**CHALLENGE 1**
Which people are named in the passage on Sangamo and the Illinois Watch Company?
**CHALLENGE 2**
Could you pick up the passage on Sangamo and the Illinois Watch Company after its final sentence and carry it on?

**EXTRACTED TEXT**

++++++++

The Illinois Watch Company Connection
As noted earlier in this article, the Sangamo Electric Company was started in buildings rented from the Illinois Watch Company, who’s President, Jacob Bunn Sr., was father to Jacob Bunn Jr., President of Sangamo. Research has shown that this close proximity was a great help to Sangamo in the beginning, as Illinois Watch Company resources were "borrowed" by Sangamo to help start up meter production. In fact the Sangamo oval logo (Figure 15) was created by Grandville Kindred, the head engraver of the Illinois Watch Company at the time. He suggested to Robert Lanphier that the letters in the name Sangamo be given a "wiggle" to make them look as if lightning had hit them, since Sangamo was the manufacturer electrical devices. He then skillfully sketched the design which was immediately approved and adopted.

++++++++

**MATERIAL PROVIDED**
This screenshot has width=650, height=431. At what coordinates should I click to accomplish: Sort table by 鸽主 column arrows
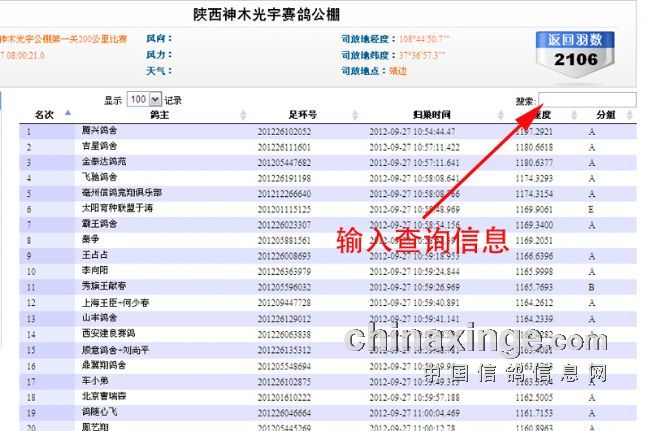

++++++++

**TASK OUTPUT 1**
Jacob Bunn Sr., Jacob Bunn Jr., Grandville Kindred, Robert Lanphier

**TASK OUTPUT 2**
One could easily say that without the strong influence of the Illinois Watch Company, the Sangamo Electric Clock would have never been made. The availability of highly trained craftsmen in the same complex, with an extensive background in the manufacturing of fine timepieces, was surely a great help in the development of these outstanding clocks. Not only did the watch company custom build the first platforms for the experimental movements (Figure 16), but later the high grade 11-jewel, 16-Size Illinois balance platforms (Figure 17) were a key selling feature of the clock. In fact, Sangamo was so eager to show off the Illinois escapement in their clocks, that they offered an optional dial where the platform could be seen at work through a viewing window (Figure 18). These "visible escapement" dials were only offered on 11-jewel Illinois escapement clocks, which were considered their top of the line models.
Nothing but the Best Can Be Too Expensive
The clockmaking industry was very competitive in the 1920’s and Sangamo being the new kid on the block, had to not only establish a foothold in the market, but get customers to buy their expensive new product. When you consider that Sangamo had to target the upper class, their market was quite small. In order to compete in the middle class and sell in volume, they had to find a way to reduce costs.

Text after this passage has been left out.